Wé think the proof not only supports the fact that the misrepresentations increased the risk of loss but also that the misrepresentations were made with the intent to deceive the Defendant.

Plaintiff’s assignments of error are overruled and the decree of the Chancellor in disallowing recovery for future benefits under the policy is affirmed.

This brings us to the Defendant’s assignment of error running to the action of the court in allowing recovery under the policy for a period of three months.

In allowing a recovery for the three-month disability but disallowing additional benefits the Chancellor rationalized that the Plaintiff was disabled as a result of the September 1 accident for a period of three months and the misrepresentations in the application had no relationship to this injury. However, he found that the disability due to psychosomatic illness predated the accident and, for this reason, denied recovery.

Although there may be logic in the rationale of the Chancellor under a given set of facts, we don’t think it is applicable in the case at bar.

It is not material to the validity of coverage whether, the disability suffered by the insured was related to the misrepresentations. Regardless of what may cause the death or disability of the insured after the issuance of a voidable policy, it has no bearing on whether or not the policy is enforceable. If the policy is obtained through fraud or misrepresentation which materially “increases the risk of loss,” it is voidable from its inception.

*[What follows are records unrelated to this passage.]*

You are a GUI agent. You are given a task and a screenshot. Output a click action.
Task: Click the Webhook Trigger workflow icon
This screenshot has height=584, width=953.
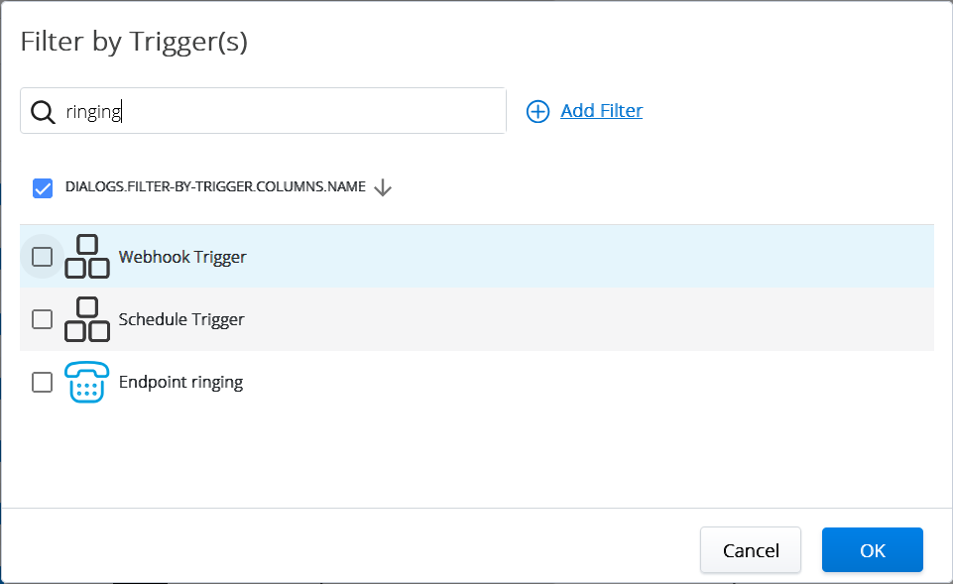(x=87, y=256)
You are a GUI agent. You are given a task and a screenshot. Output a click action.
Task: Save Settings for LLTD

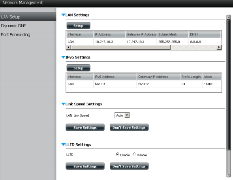point(85,166)
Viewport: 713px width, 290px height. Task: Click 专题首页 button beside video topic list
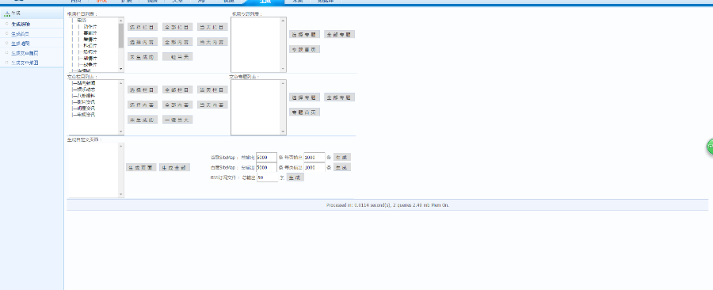coord(305,49)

In the case of Brotherhood of Railroad Trainmen v. Daniels, 18 Tenn.App. 264, 75 S.W.2d 1019, the insured died from an illness other than the one he failed to disclose in his application for insurance. In passing upon the issue, the court said:

“The fact that the applicant did not die of the ailment he had had, and suppressed, is not controlling, as the defendant in error insists is the case. For, if the attacks ‘evidenced a material impairment of the applicant’s constitution’ (Harris v. Insurance Co., supra) then the warranties were material warranties, and the contract was avoided at its inception.”

Also, in the case of Mutual Life Ins. Co. v. Dibrell, 137 Tenn. 528, 536,194 S.W. 581, 583, the court, in addressing itself to this question, said:

“It cannot be that the matter misrepresented should necessarily relate to the hazard of loss by the death of the insured. Such a construction might prevent the company’s rescinding the contract because of a misrepresentation that actually induced the contract, in an action begun promptly after the making of the application and the issuance of the policy. What will not avail to ‘void the policy,’ under the statute, it seems equally will not ‘prevent its attaching,’ as a contract. We cannot adopt the harsh and radical construction that the Legislature meant to deprive the insurer of the right to rescind the policy contract for inducing fraud.”

The Defendant’s assignment of error is sustained and the decree of the Chancellor in awarding the Plaintiff a judgment *865for $1,500.00 is reversed and the complaint is dismissed.

The cost of this appeal, together with the cost in the Trial Court, is taxed to the Plaintiff.

PARROTT, P. J. (E.S.), and GODDARD, J., concur.